In the latest of a long series of decisions that serve to increase the wealth and influence of those at the top of the bureaucracy while reducing the accessibility of California State University to the students it was designed to serve, the Cal State Board of Trustees last week approved an obscene pay raise for administrators across the state.

Chancellor Charles Reed’s salary will climb to $421,500 a year -- a raise of $44,500. That means that his increase alone is greater than the annual salary of most of the part-time and non-tenure-track faculty of the university, who teach 60% or more of the classes at many of the largest CSU campuses. (I made about $39,000 last year.) And what’s more, the raises for administrators come at a time when we teachers are already considered too expensive; increasingly, classes are taught by graduate-student teaching assistants and a new class of employees who will be hired to teach even before earning a bachelor’s degree -- for an even lower salary.
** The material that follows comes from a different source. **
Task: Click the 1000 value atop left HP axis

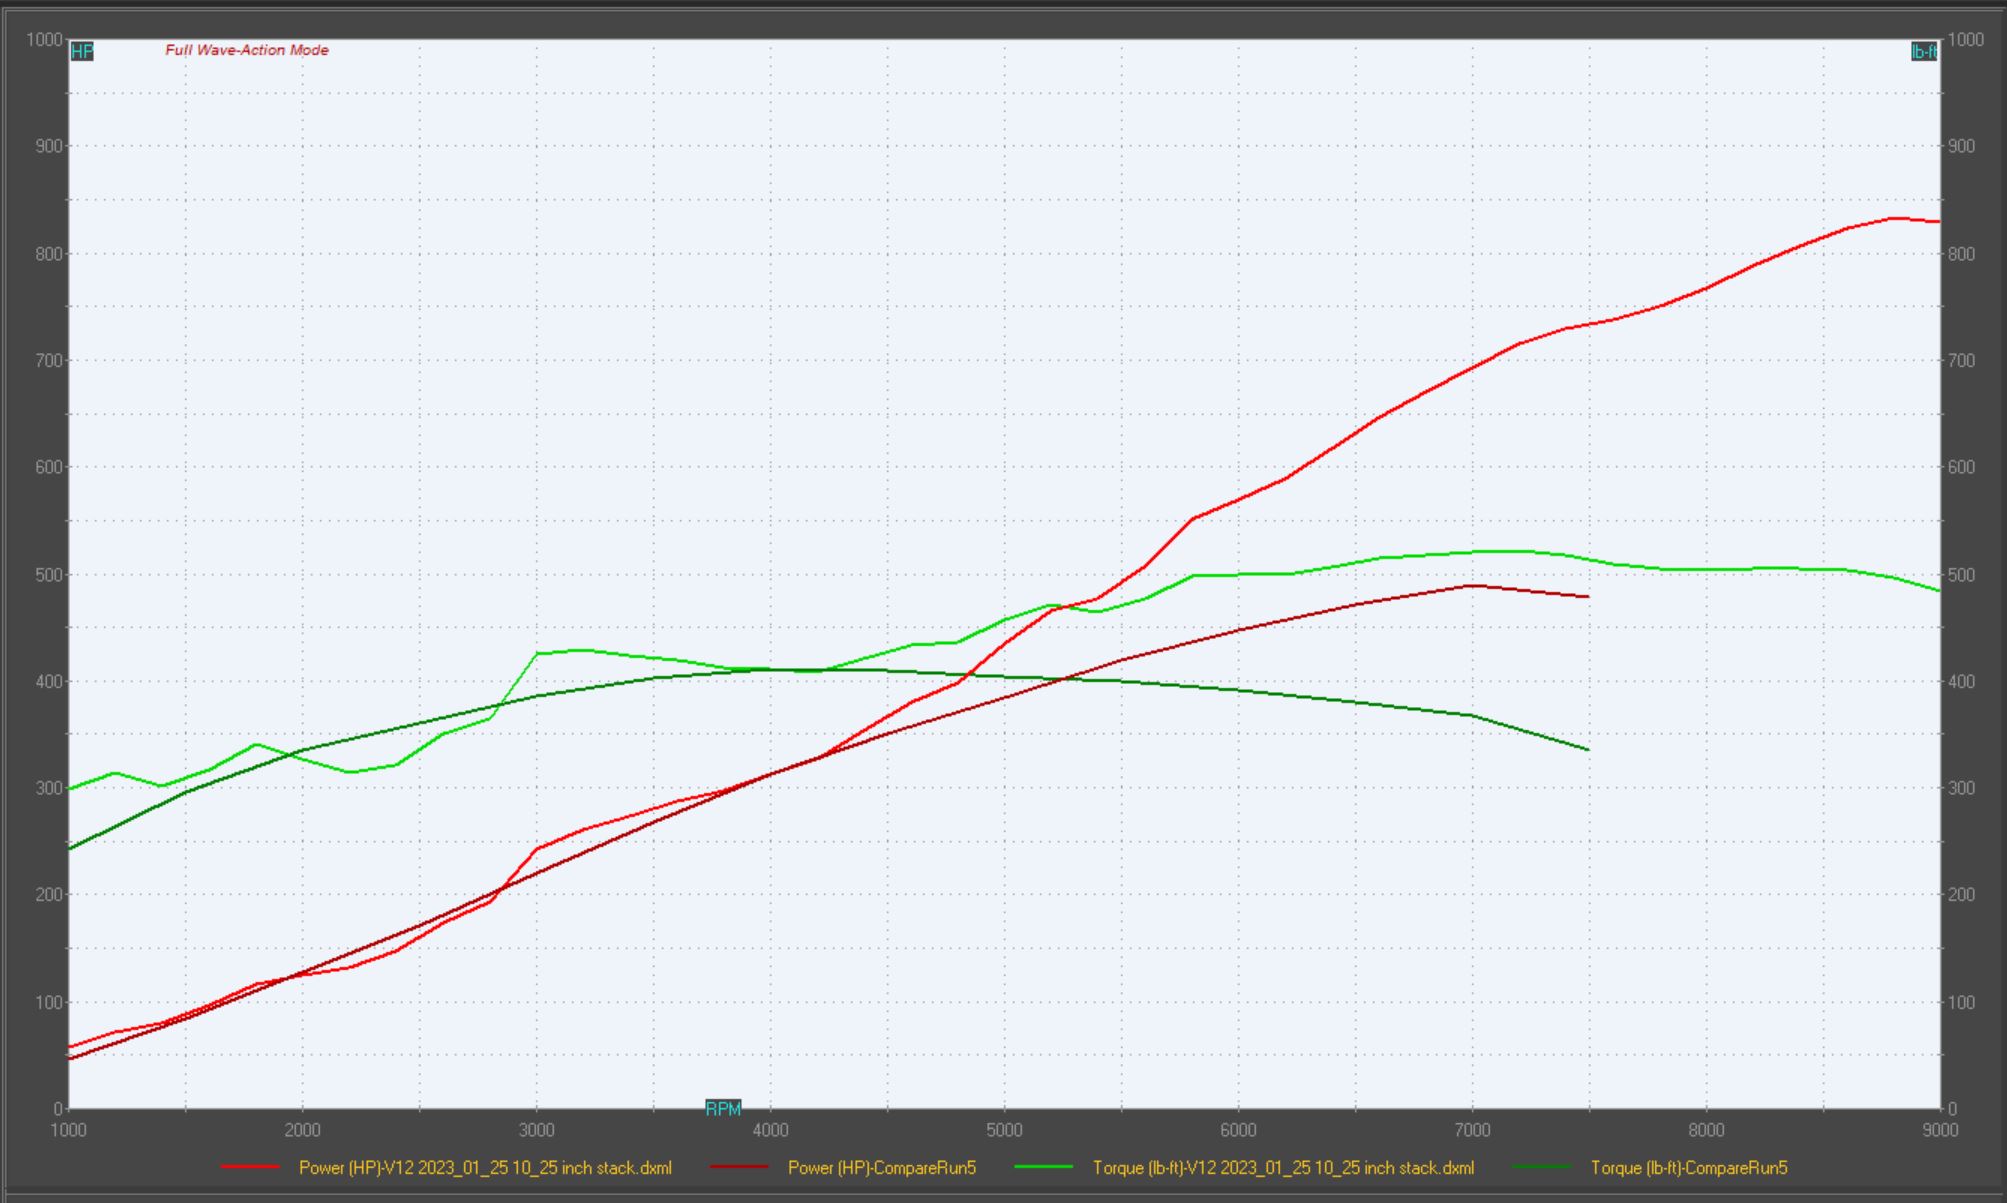Action: coord(44,40)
As part of last week’s decision, the salary of the president of Cal State Long Beach, F. King Alexander, will balloon by $29,121 -- to $320,329. Again, the increase is greater than the annual income of many of the university’s full-time non-teaching staff members. These figures don’t even take into account the many benefits top administrators receive, such as Cal State-supplied housing (Reed and Alexander live in fully staffed, multimillion-dollar homes in the Long Beach area), cars, first-class travel and other perquisites.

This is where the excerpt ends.